_Task directions_: Turn the data from the line containing "Viewport: 1456px width, 819px height." through the line containing "Click the search magnifier icon" into a Markdown table with the columns Row and Line, skipping any blank lines.

_Provided entries_:

######

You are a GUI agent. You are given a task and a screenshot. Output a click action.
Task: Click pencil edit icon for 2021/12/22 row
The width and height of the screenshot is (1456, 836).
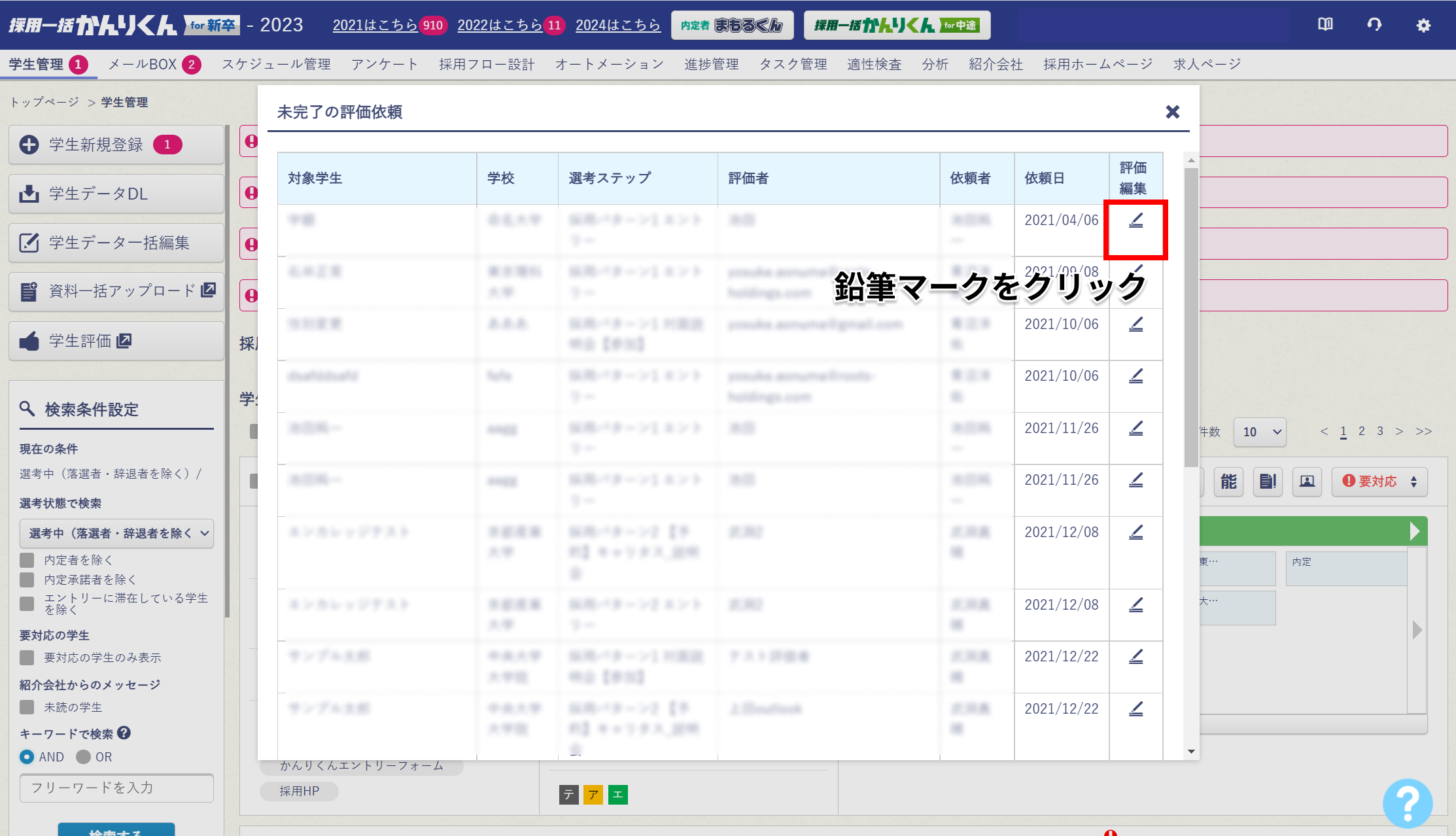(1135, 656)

######

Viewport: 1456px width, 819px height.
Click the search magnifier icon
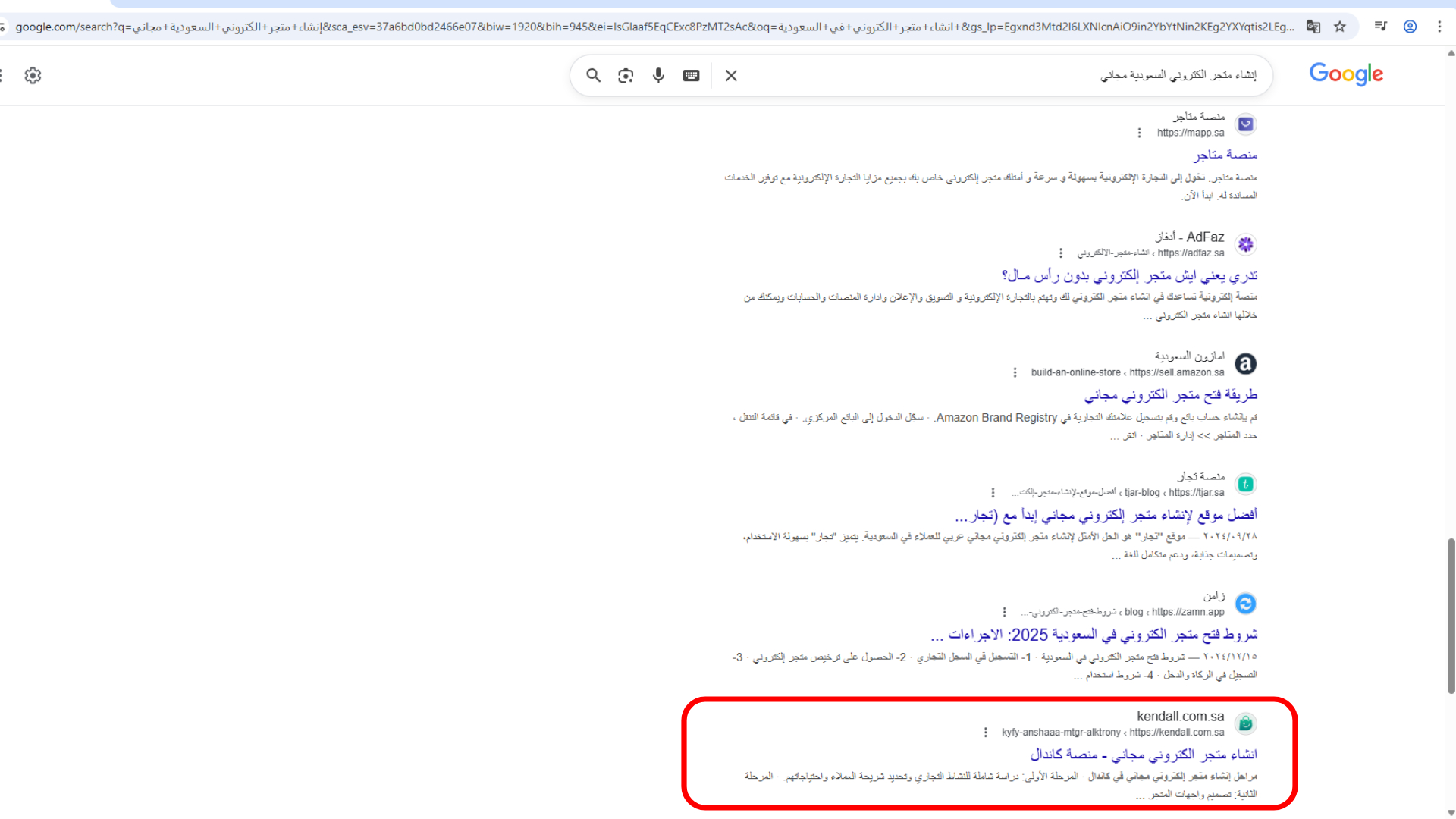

######

_Full response_:
| Row | Line |
|---|---|
| 1 | Viewport: 1456px width, 819px height. |
| 2 | Click the search magnifier icon |